2.   Actually go to the gym

And after starting on such a high, I must now grovel for forgiveness.  I have paid £17 per month for the gym, and actually completed a total of three workouts.  That means I have paid £68 for on-and-a-half hours on the treadmill, one hour on the cycle and the same on the rower.  Not exactly a return, is it?  Jim has been a model of good behaviour and gets up at 6.30am every day to hit the gym before eight o’clock.  I hit the shower at eight o’clock and still struggle to make it to work before nine.In my defence, it’s not been a total loss.  My gym subscriptions helped subsidise cheap classes in different sports like trampolining, on which I did enrol.  And I took Nathan, too – on the whole I think I probably recouped some of my money.  And had a GREAT time!

Sven ready to jump

Arms start swinging; essential for thrust

Perfect lift!

The shutter was just too slow for a text book split jump

“Nothing to it!”

“Pride cometh…”

I am a natural on the tramp (and have some natty socks, too).  Next month: somersaults!

3.  Read more

Honestly, I haven’t had the time.  I have read sixteen books this year.  Not exactly staggering, is it?  But I have learned Sign language this year, which did require some of my reading time, I suppose.  Sixteen books: 1.3 books a month.  I can do better.

4.  Write more

Well, I’m not as far along with the novel as I would like, but I have joined a writing group which I really enjoy.  I know that writing groups have a bad rep - weekly meetings in the church hall where you make tea and talk about eachother’s divorces -  but it really has brought me on leaps and bounds in my writing.  The downside is that now I have to go back and rewrite whole sections of my novel because, having developed so much, I can see all the problems with everything I’ve written already.  At least it’s a good pain, eh?

***

So, what will I undertake in 2008?  There’s no point in committing to read and write more since I will have to do that now with the new writing group.  I can’t really finish off 2008 better off since, visa permitting, I will be moving to Australia before Christmas; and there’s no point in committing to the gym since it is apparent that I just don’t bother unless it involves jumping twenty feet in the air on a giant spring-loaded mesh.  Creative thinking is required, so here goes:

1.  Downsize

If the Australian Government agrees to grant us visas, Jim and I will be moving to Down Under in 2008.  At the moment, our little flat is busting at the seams with piles of thing; some sentimental, but mostly junk.  I’m not a hoarder on the whole, but you know how it is – you think something might be useful one day, or it has some tenuous sentimental link, or you might wear it again even though you shrank it/stained it/burned a cigarette hole in the arm (bastards).  This year, I pledge to reduce my stock of ‘stuff’ to shippable levels so that when we need to send it over to the other side of the world, we can do it in a couple of crates, rather than having to charter a ship of our own.

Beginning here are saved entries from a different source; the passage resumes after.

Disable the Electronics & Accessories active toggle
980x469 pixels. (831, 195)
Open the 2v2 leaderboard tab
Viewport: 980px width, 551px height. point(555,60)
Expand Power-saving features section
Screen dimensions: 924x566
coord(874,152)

2.  Move my blog to its own website

I bought the domain, I’m just not technical enough to get it quite how I want it.  At the moment I’m struggling between WordPress and Moveable Type.  I like WordPress and it would be easier to move with, but the sidepanel thing on WP annoys me.  Have you noticed that all the type appears in a column down the centre of your screen?  I hate wasting all that space at the sides and Moveable Type goes right to the corner!  Revolutionary!  If anyone has an answer, let me know.  I’m pretty desperate.

3.  Apply for my MA

I want to do this and if we go to Australia, I am applying to University of Sydney.  If not, there are several places in the UK that I have thought about.  Now I have the means, and hopefully a more mature ability, it is stupid not to do something about it.  Enough stalling: time for some action.

4.  Get a six-pack

Alright, I know I said I wouldn’t promise to go to the gym, but when I get to Australia it will be the start of the summer.  There’s nothing I can do about my being the whitest thing on the beach, but I can certainly avoid looking like a bleached-out blimp.  I know all it takes is a few months of diligent work and I will be trim and super, but I’m just too fucking lazy.  2008 is the year of the workout!

Happy New Year!!!!

Sometimes they get it right.

The nights are drawing back out again already, if you can believe it.  Time seems to just fly by these days, and the shortest day of the year has already been and gone.  I was in the car on Thursday looking at the fog coming down and icing up the pavement, when I realised that in six months it will all be over and it’ll be another British summer.  Clearly recognising the cycle of time is a sign that (a) I’m getting old and (b) I think too much, but these are the kinds of epiphanies that hit you while you’re waiting at the lights.  I always say that I love winter till Christmas (and summer till my birthday) but this year I am really hoping it snows in January, February and March: if the Australian Government agree I’ll be spending next Christmas on the beach.  I realised in the car that this could be my last wintry Christmas ever.

There are any number of reasons that moving to Australia is preferable to living in Britain (I have obviously been persuaded that it’s a move worth making since I spoke about it in July) and I am beginning to look forward to it, but I think the complete reversal of the seasons will be one of the hardest things to handle.  I’m used to dark afternoons in December and a nice temperate evening on my birthday, and it will be the wrong way around down under.  I’ve been trying to savour the season, but finding time to enjoy it has been impossible.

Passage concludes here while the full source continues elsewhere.